(What you should do) Word for word, the data below must be repeated in full; no picture is to be included.

(Exercise input)

+ + +

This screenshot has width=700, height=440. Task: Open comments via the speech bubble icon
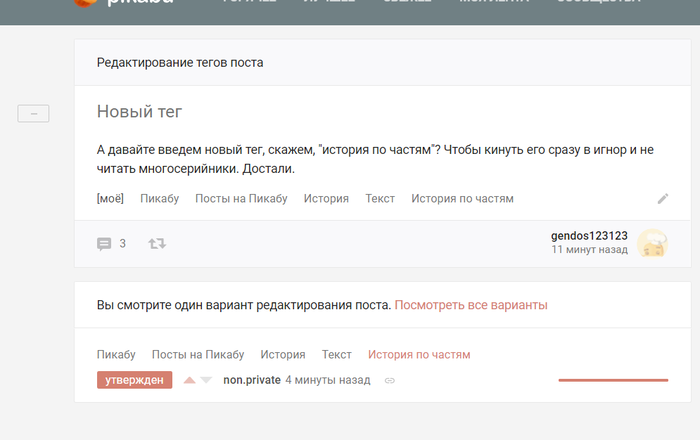point(104,244)
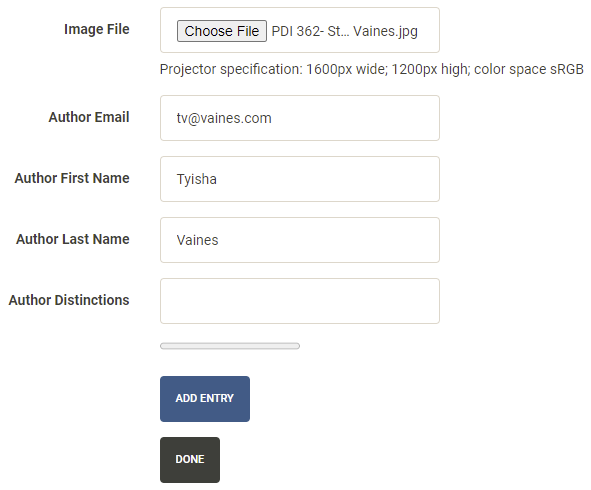Image resolution: width=591 pixels, height=490 pixels.
Task: Click the Choose File button
Action: [x=222, y=31]
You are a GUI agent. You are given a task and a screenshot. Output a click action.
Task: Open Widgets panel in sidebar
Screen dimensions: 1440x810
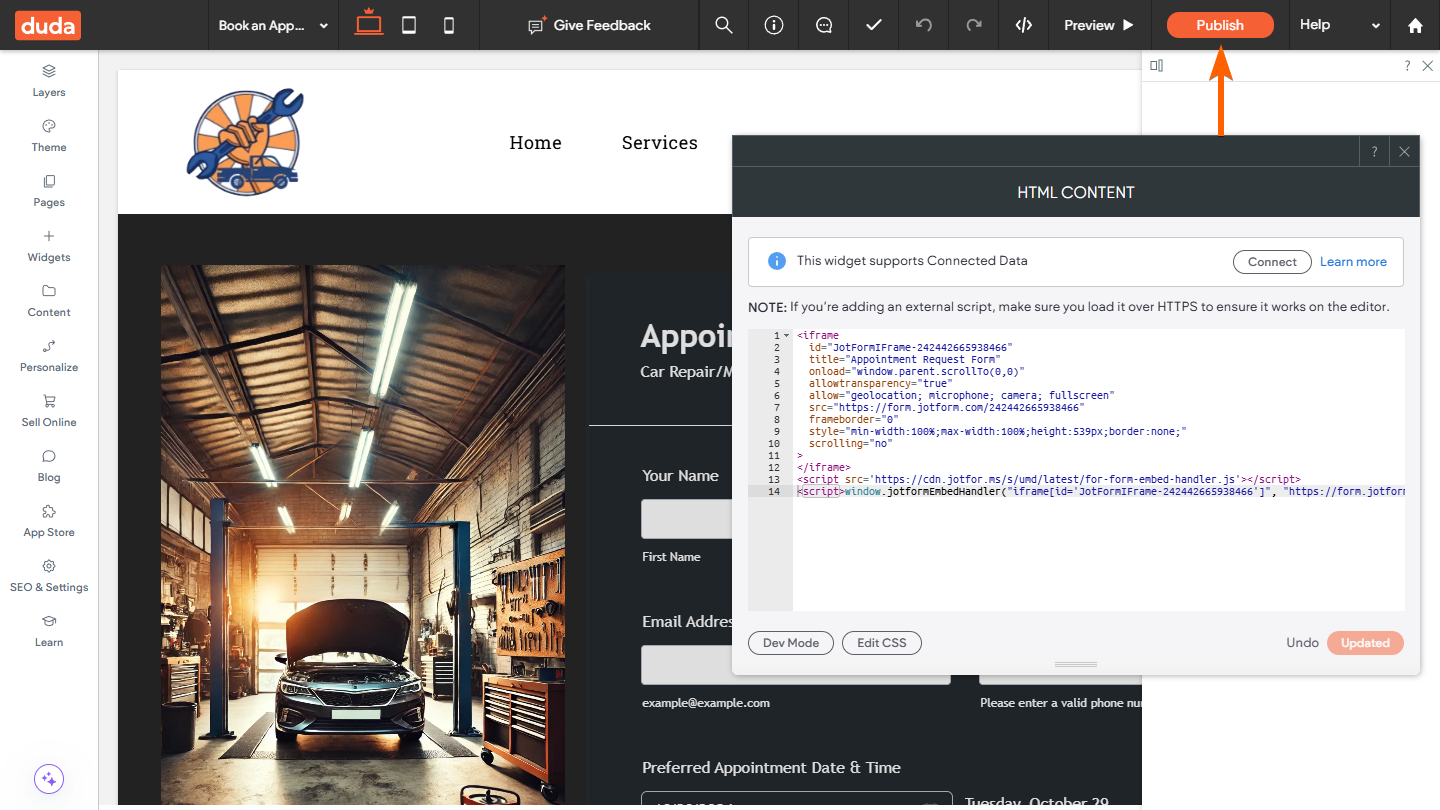(49, 245)
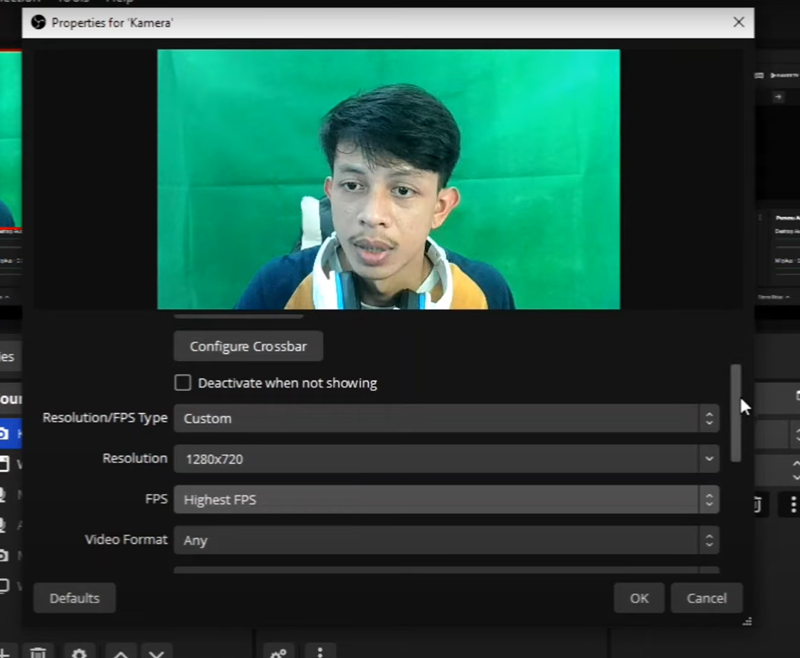800x658 pixels.
Task: Move source down with the down arrow
Action: pyautogui.click(x=156, y=652)
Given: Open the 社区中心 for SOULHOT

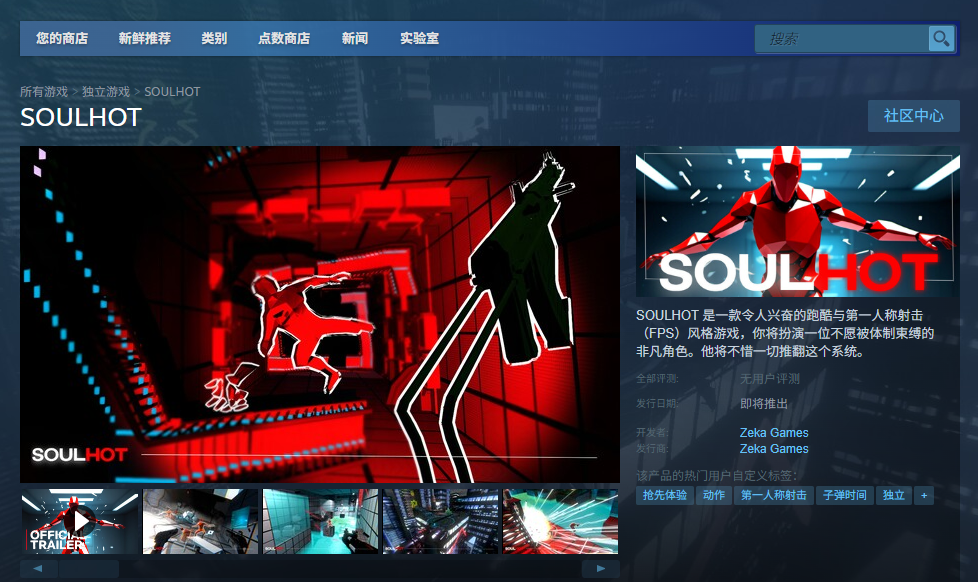Looking at the screenshot, I should (913, 115).
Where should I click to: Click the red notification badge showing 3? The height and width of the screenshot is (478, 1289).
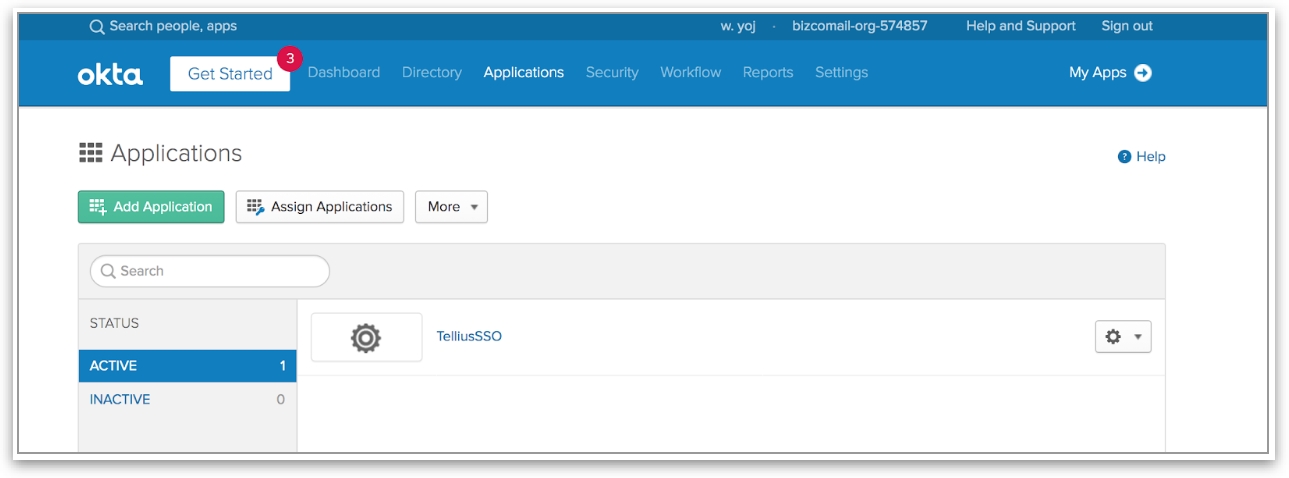point(289,59)
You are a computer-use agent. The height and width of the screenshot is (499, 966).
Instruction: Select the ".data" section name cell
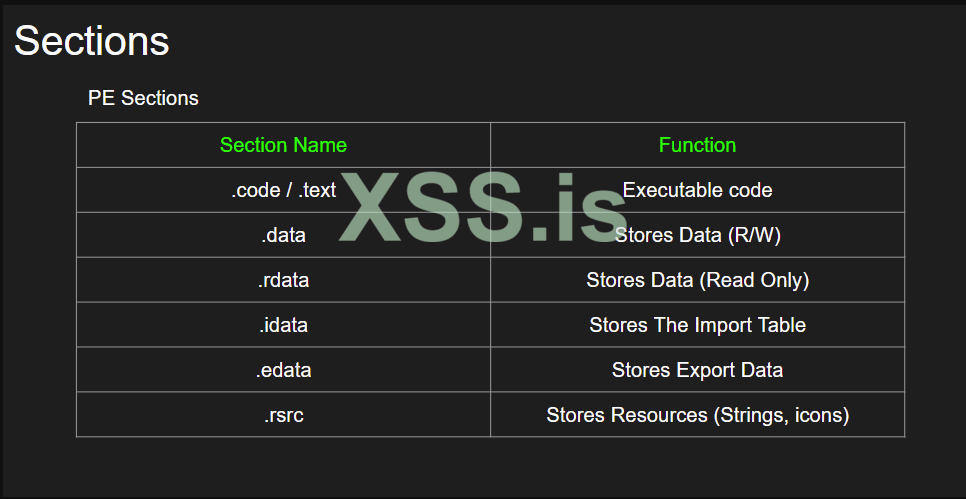[283, 235]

+ + +

(Written answer)
This screenshot has width=700, height=440. Task: Open comments via the speech bubble icon
point(104,244)
Image resolution: width=591 pixels, height=490 pixels.
Task: Click the Choose File button
Action: [x=222, y=31]
You are a GUI agent. You are given a task and a screenshot. Output a click action.
Task: Open Widgets panel in sidebar
Screen dimensions: 1440x810
(49, 245)
800x658 pixels.
Task: Move source down with the down arrow
Action: pyautogui.click(x=156, y=652)
Given: Open the 社区中心 for SOULHOT

Looking at the screenshot, I should (913, 115).
Where should I click to: Click the red notification badge showing 3? The height and width of the screenshot is (478, 1289).
point(289,59)
You are a computer-use agent. The height and width of the screenshot is (499, 966).
Instruction: Select the ".data" section name cell
[283, 235]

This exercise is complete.